Philomena glowed with golden light as she read the few short, simple lines.

At this hour of Friendship’s need,
According to the Phoenix Creed,
The wish of Harmony’s servant heed,
And let this spirit of Chaos be freed.

She said the words and meant them. The love she had for her mother, the pain of that eternal loss that her young heart did not know how to deal with, her furious hatred of Celestia… all these things mixed and blurred within her, becoming a single shining emotion, filling every single word that her soul spoke.

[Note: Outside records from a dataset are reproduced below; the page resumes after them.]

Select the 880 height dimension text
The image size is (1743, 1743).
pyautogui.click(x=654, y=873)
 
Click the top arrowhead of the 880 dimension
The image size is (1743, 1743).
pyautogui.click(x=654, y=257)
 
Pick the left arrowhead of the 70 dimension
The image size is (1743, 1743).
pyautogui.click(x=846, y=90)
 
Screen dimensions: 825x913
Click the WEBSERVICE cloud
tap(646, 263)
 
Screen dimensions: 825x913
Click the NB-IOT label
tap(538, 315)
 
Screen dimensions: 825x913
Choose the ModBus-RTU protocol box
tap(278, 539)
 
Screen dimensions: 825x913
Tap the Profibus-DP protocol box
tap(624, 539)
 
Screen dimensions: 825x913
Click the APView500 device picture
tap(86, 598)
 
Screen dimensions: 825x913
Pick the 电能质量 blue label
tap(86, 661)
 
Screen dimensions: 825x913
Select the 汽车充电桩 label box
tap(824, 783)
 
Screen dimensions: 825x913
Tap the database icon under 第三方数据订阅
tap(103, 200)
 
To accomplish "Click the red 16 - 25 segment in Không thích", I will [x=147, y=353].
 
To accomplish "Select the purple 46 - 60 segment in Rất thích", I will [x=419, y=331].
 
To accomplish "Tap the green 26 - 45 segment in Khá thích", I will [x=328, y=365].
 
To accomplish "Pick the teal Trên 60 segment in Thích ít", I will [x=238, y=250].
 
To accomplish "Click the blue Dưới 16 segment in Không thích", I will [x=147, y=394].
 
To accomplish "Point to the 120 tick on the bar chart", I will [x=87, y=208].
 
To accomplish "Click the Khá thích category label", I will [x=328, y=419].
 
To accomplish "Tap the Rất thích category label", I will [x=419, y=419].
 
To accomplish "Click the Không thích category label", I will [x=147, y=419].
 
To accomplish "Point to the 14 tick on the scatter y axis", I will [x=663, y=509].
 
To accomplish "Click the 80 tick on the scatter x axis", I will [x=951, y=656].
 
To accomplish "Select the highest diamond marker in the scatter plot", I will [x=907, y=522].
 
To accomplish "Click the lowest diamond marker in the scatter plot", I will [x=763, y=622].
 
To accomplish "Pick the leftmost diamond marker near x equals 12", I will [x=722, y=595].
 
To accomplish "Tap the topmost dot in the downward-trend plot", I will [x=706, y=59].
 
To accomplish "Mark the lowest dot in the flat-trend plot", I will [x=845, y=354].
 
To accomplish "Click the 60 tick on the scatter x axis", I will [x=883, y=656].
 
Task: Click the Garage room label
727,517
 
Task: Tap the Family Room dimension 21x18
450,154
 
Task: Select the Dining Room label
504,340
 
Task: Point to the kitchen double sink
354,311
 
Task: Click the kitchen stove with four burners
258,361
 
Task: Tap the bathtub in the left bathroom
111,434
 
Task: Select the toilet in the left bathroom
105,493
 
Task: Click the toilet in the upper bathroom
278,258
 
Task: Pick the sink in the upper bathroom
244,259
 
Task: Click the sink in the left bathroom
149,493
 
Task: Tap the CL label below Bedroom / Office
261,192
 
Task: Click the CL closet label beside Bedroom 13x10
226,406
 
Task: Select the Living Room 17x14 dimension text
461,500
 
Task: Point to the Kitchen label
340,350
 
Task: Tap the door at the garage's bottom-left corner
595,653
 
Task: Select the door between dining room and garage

Discord’s red eyes widened as he felt the power that bound him released. He let out a long sigh. For the first time in hundreds of years he could return to the land of the living. He quivered with sudden excitement as a universe of possibilities erupted inside him. He could go anywhere, do anything. And he would. Oh yes, he would do everything. He would make rivers run backward and make the weather edible. He would pour his sticky madness over the world like syrup. Every day would be a holiday to celebrate the beauty of insanity. The light of Harmony that shone in the world would not fall to glum darkness, but instead be splintered—shattered into a million fragments that he would pick up and recreate in his own piecemeal image. He would build a kingdom of Chaos without borders, a stormy sea of disharmony to break against the secret realm that lay on the other side of the sky. Yes, he would do all of these things…

But first…

“Tell me more about this alicorn princess."